Luke Graham: The tiered system should be scrapped
April 16, 2012
Steamboat Springs — The Steamboat Springs High School boys lacrosse team picked up its 39th consecutive Mountain Conference win Thursday.
The conference title, its fourth in as many years, means the Sailors are headed back to the state playoffs. The consensus seems to be that this is the deepest and most well-rounded team Steamboat has ever fielded.
Lacrosse is probably the most popular non-winter sport there is in town. The 75 players that are out for it this season are the most of any sport at the high school.
It's also a Tier 2 sport.
What does that mean? Nearly every high school sports related question I've had has to do with the tiered system at Steamboat.
The discussion has come up again recently, with the transportation budget for high school sports looking at a $30,000 deficit. Athletic Director Luke DeWolfe presented a proposed budget to the Steamboat Springs School Board that would make Tier 2 sports self-funded. It was like this as recently as the 2007-08 school year.
But each person knows what has happened economically since then. Fundraising opportunities and donations countywide have been reduced by an economic downturn.
The tiered system has never been quite understood, nor have the impacts of it ever been figured out.
"If we start funding (all activities) and we run into tough financial times, how do we fund this?" former Superintendent Donna Howell asked in 2006. "It's a very complicated issue. It has to be thought through carefully."
To make up for it, in the interim at least, the district should find somehow to make up the $30,000 this year.

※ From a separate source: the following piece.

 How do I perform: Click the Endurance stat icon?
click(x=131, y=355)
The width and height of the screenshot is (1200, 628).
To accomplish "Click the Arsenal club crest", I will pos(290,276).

From there, the tiered system needs to be abolished. It's tough to justify naming one sport a Tier 1 and one a Tier 2 when the reasoning is because that's the way it has been for years. Similarly, the split among Tier 1 athletes and Tier 2 athletes is close to 50-50.
There have been several ideas brought to the table. One is making Tier 2 sports all self-funded.
That would be tough and eventually would leading to a survival of the fittest type of scenario. These teams would battle for fundraising with the strong surviving and the weak eventually being eliminated.
Some people have said activities fees should be raised across the board so the deficit is spread among all the teams. This could decrease participation numbers.
Some say cut freshmen teams or have travel restrictions with teams.
Some say cut entire teams.
All are interesting ideas.
But the tiered system needs to end. It officially was labeled a tiered system almost 20 years ago.
A lot has changed since then. Education, athletics and the way they are funded have rapidly developed.
The good news is all involved seem to be on the same track. It sounds like a committee of educators, coaches and community members soon will be tasked with not just band-aiding the situation but trying to find a long-term solution.
This group should start by abolishing the tiered system.